More about patenting implementations of AI - is specific hardware needed? 

More about patenting implementations of AI - is specific hardware needed? 

In a recent note (here), I looked at how the EPO applies (or should apply) the “technical implementation” route to the all-important technical character that can lead to the patentability of AI inventions at the EPO. This raises one crucial question whether specific hardware needs to be recited to acknowledge the contribution to a technical effect. My previous article argued that it doesn't, based on the decisions the Guidelines cite. A further Board of Appeal decision, T2330/13, also supports this view. Even better, this decision is already mentioned in the EPO Guidelines on AI patenting for a different point. 

The application under appeal relates to a system for checking selection conditions for components of a configurable product, for example, assembling a car model from a catalogue of parts according to a design specification. The method uses a matrix of bits to capture all combinations of characteristics of the product and applies bit strings representing selection and restriction conditions. Logical operations are applied to the bit strings to analyse the set of conditions. The claims before the Board of Appeal further contained the feature that the matrix is split into sub-matrices which are processed in parallel. The description of the invention mentions that the bit string implementation is significantly faster than prior-art methods and that the sub-matrices can be processed in parallel to save time. At first instance, the examining division refused the application without reference to any specific prior art because the claims were no more than a mathematical method implemented on a computer, that the mathematical method aspects were not relevant for the assessment of inventive step, and because computers are well-known, the claims lacked an inventive step. 

The Board found that the bit matrix/string implementation that was claimed, combined with parallel processing, contributed to the technical character of the invention and had to be taken into account in examining the question of inventive step. The Board, therefore, remitted the case back to the first instance for examination of inventive step based on relevant prior art. 

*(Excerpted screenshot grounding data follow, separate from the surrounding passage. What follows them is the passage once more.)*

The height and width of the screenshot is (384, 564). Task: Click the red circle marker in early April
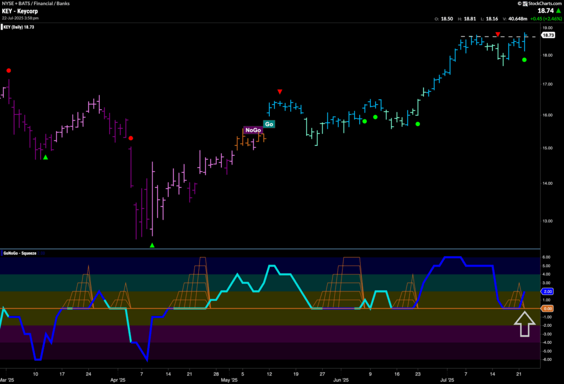pyautogui.click(x=131, y=138)
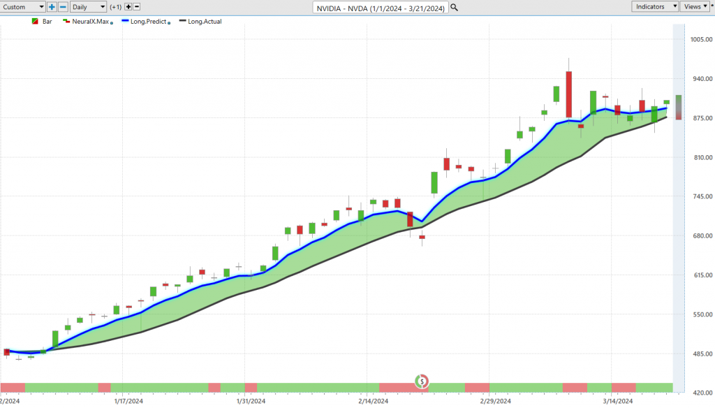Screen dimensions: 715x408
Task: Click the black minus forecast decrement button
Action: [137, 6]
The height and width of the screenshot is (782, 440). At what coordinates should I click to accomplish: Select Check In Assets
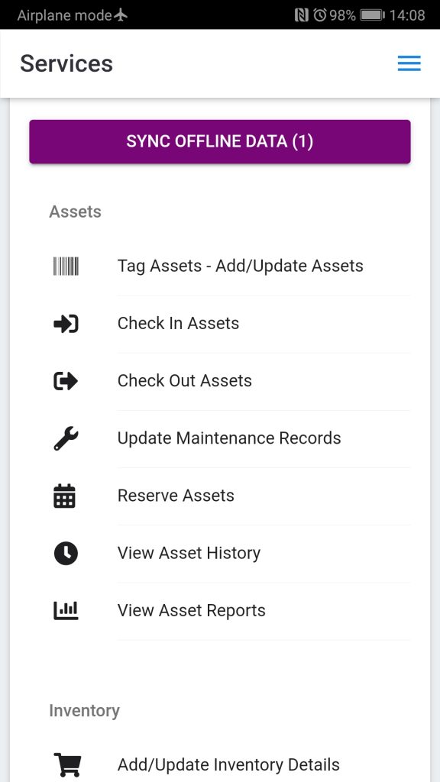178,323
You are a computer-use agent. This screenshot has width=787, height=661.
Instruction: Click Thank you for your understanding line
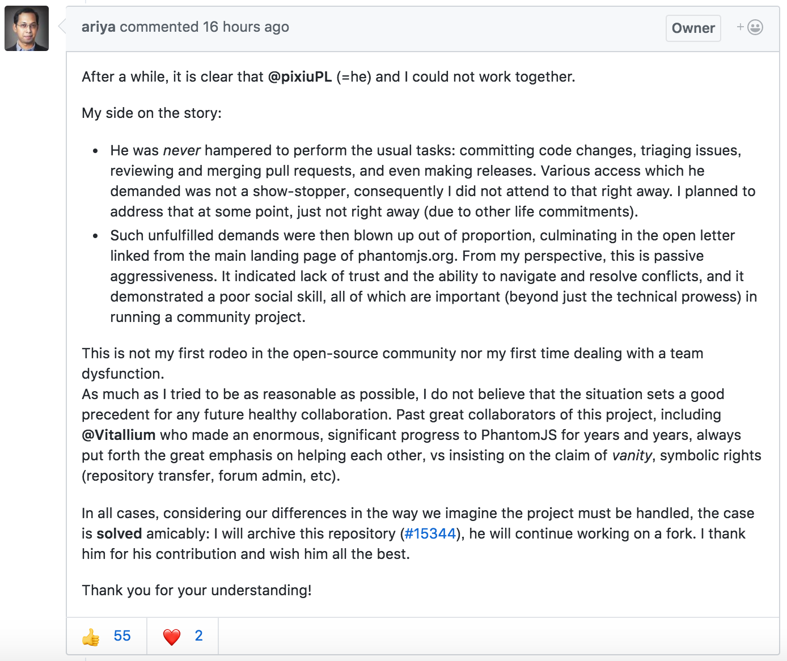click(x=197, y=590)
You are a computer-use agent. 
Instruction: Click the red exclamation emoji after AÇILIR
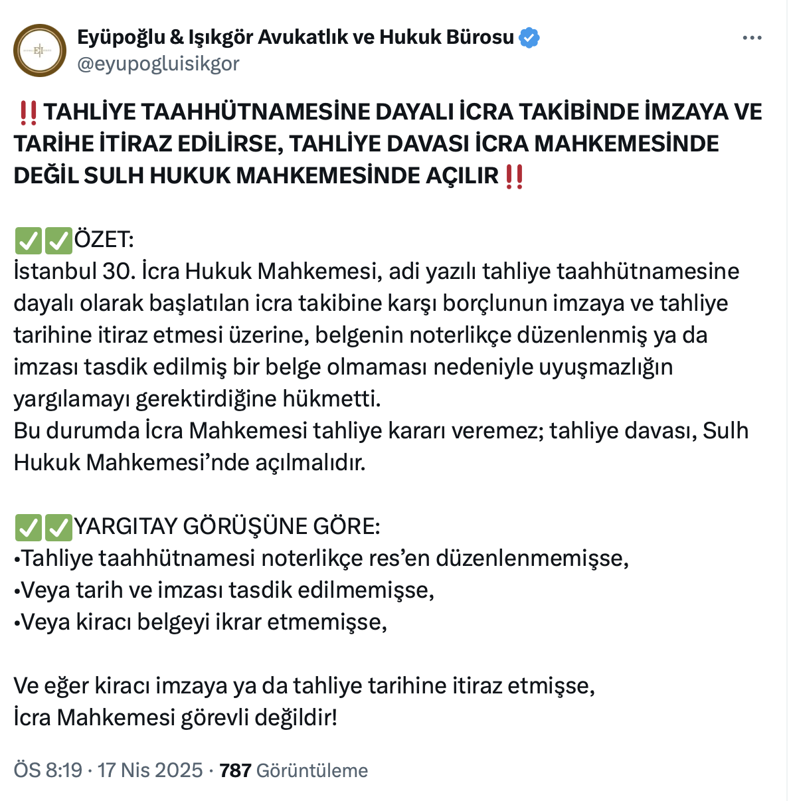pos(514,176)
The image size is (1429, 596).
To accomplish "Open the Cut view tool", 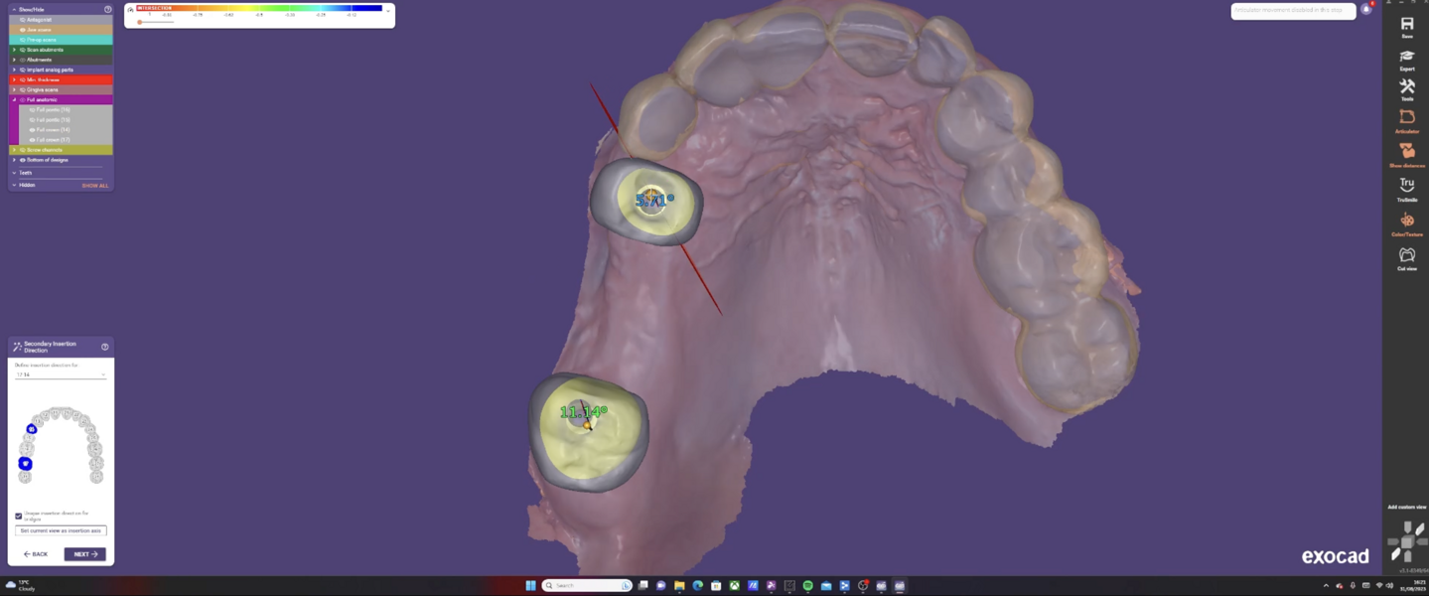I will point(1406,256).
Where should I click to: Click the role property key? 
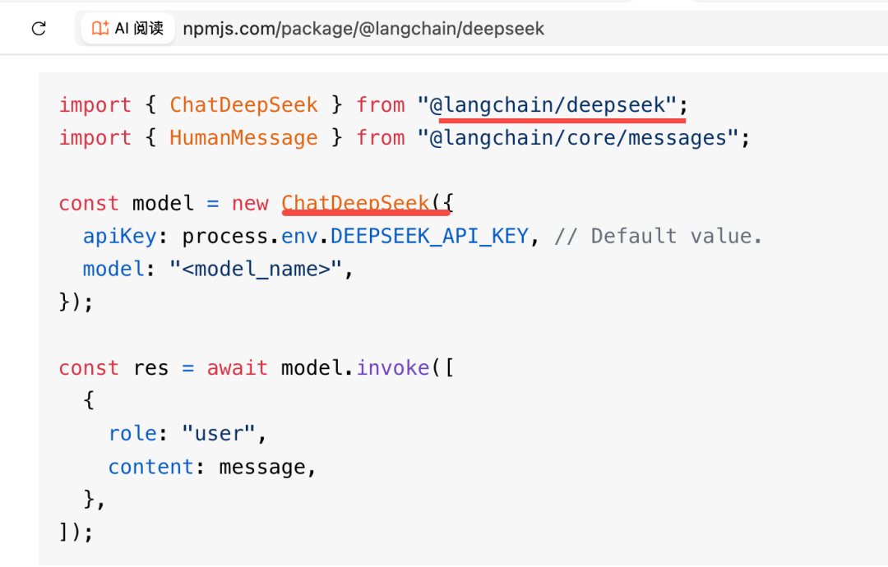(132, 433)
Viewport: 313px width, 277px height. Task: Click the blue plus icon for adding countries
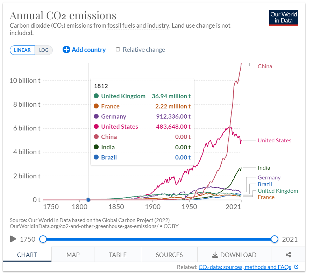[66, 50]
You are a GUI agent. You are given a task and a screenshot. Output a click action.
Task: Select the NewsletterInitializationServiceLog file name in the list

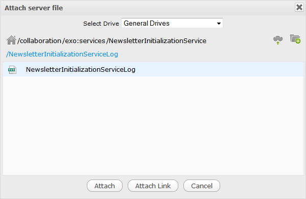[81, 70]
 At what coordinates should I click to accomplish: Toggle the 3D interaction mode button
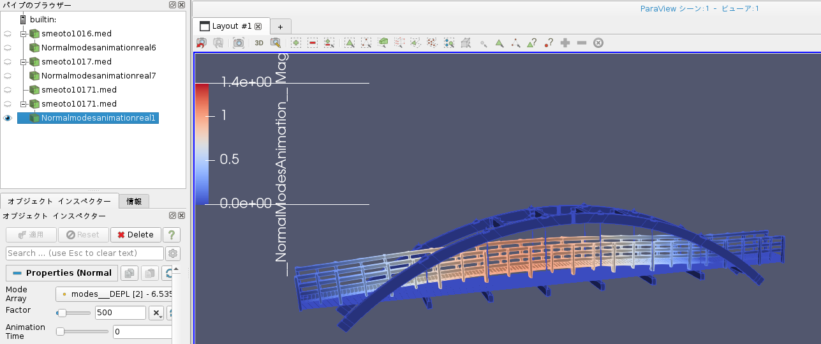point(259,43)
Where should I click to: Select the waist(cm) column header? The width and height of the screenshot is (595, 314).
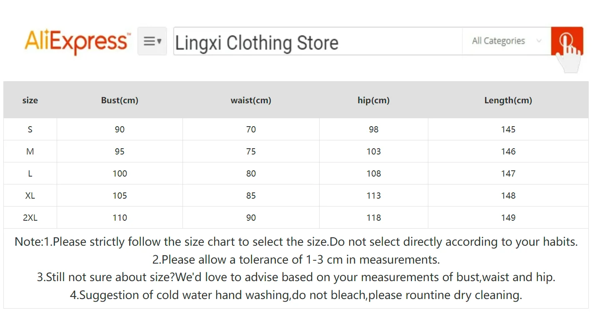251,100
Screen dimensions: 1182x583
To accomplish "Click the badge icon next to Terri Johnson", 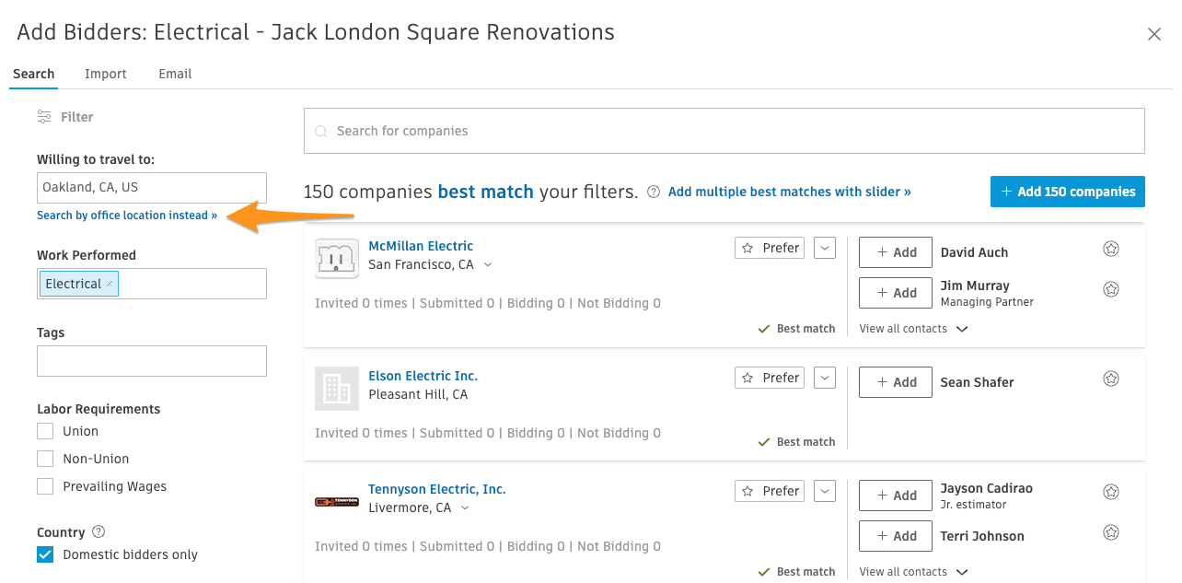I will (1110, 531).
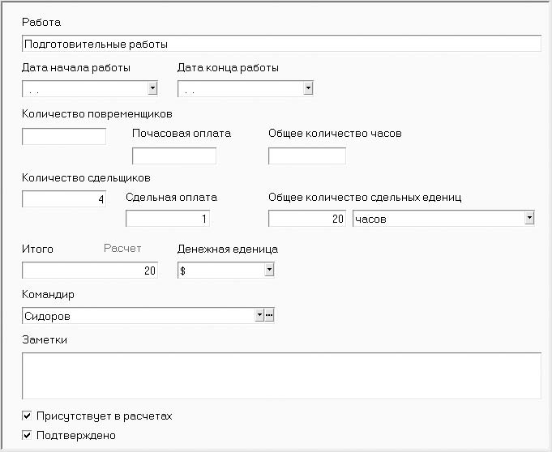Toggle the Присутствует в расчетах checkbox

(x=27, y=416)
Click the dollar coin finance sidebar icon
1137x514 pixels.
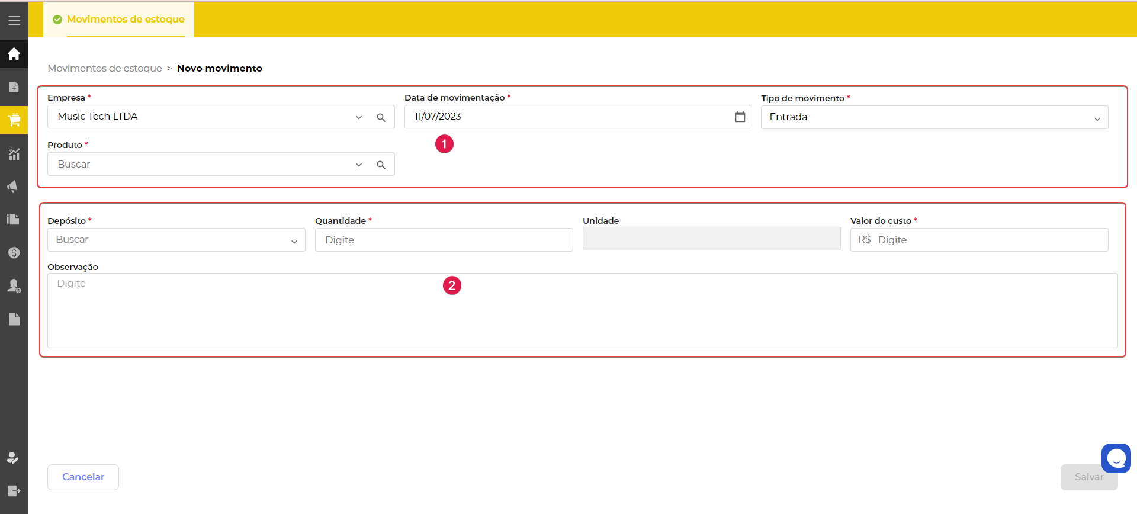pos(14,253)
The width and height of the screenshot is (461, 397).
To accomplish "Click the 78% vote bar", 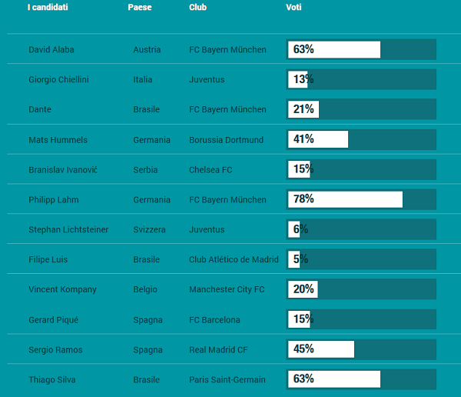I will [361, 199].
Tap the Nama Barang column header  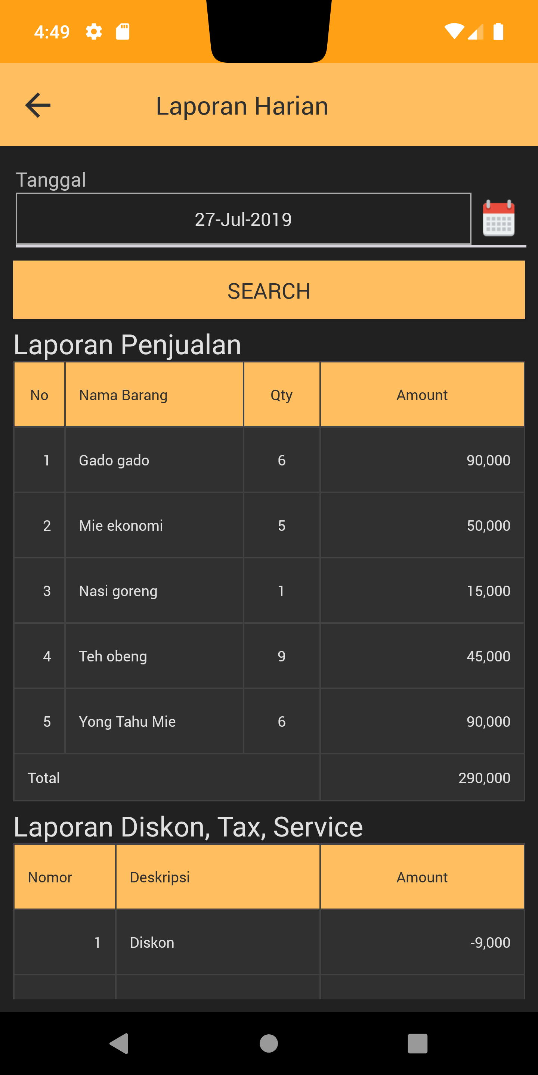(x=123, y=395)
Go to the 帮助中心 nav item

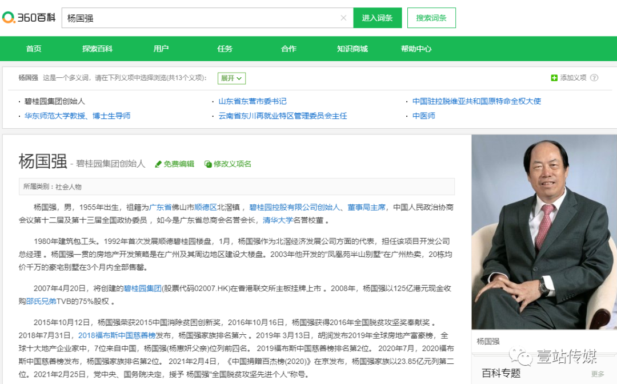(416, 49)
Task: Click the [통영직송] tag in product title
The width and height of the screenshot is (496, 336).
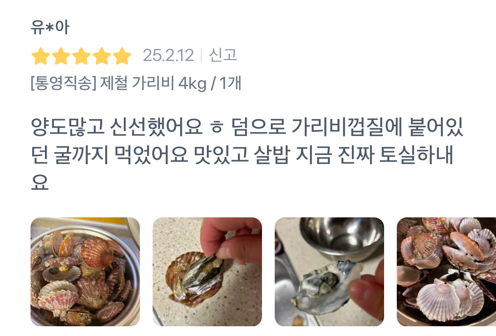Action: [x=63, y=83]
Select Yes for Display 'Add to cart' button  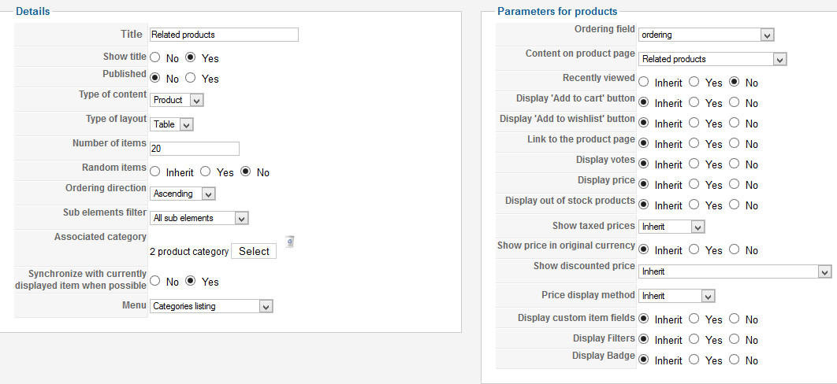click(694, 102)
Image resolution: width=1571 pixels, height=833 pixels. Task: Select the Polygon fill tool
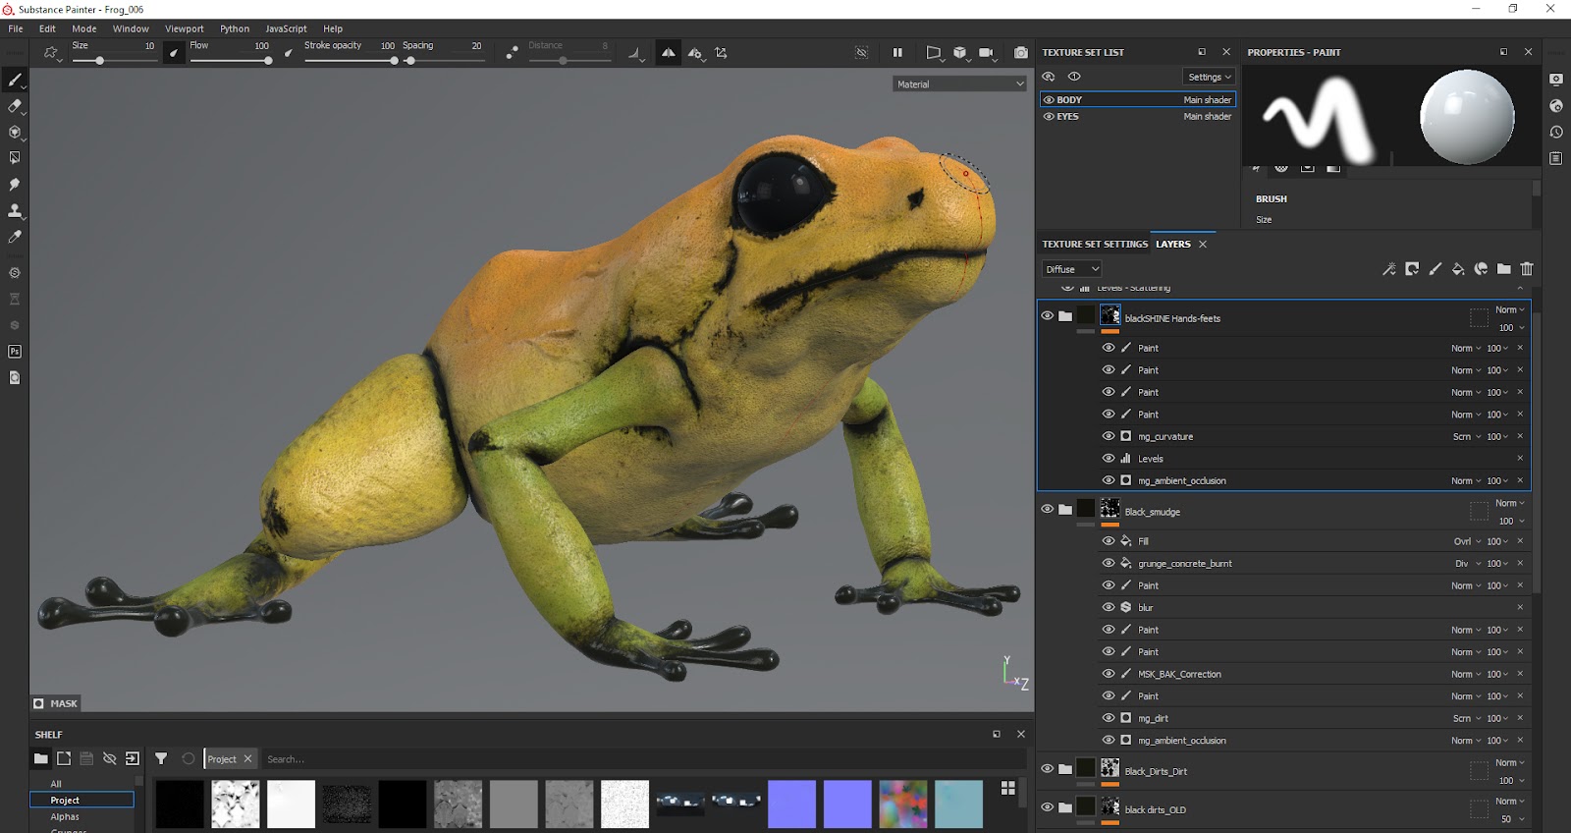tap(15, 158)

This specific finding of the bit matrix/string implementation combined with parallel processing being a technical implementation (which was denied at first instance) is in itself interesting for anyone looking to get a claim relating to a technical implementation of AI through the EPO. However, the case contains some even better nuggets. Specifically, in points 5.7.5 to 5.7.10 of the reasons for the decision, the Board:

  • Confirmed that computational efficiency achieved by features resulting from technical considerations, for example about the internal functioning of a computer, is in principle a technical effect

  • Noted that several decisions have affirmed the technical character of particular data structures

  • Noted that binary or bit maps have sometimes been held to be technical by the Boards of Appeal

  • Held that specifying the representation of non-technical features by specific bit matrices and bit strings that are processed in a specific manner in order to arrive at the desired result are determined by technical considerations and hence contribute to a technical effect, even if the claim does not define all details of the necessary operations and bit strings and matrices correspond to Boolean mathematical constructs

  • Found that this is mainly the case because the specific choice of bit strings and matrices is determined by technical considerations about efficiently performing the method steps in parallel: applying T1321/11 concerning parallel rather than serial organisation of two processes; distinguishing T1784/06 on the basis that the claims and the originally filed description describe parallel processing

  • Held that features supporting parallel processing contribute to the technical character of the claim and that a more concrete, parallel hardware architecture need not be claimed –  it was credible that efficiency gains can be achieved for different technical means used to perform sub-tasks in parallel.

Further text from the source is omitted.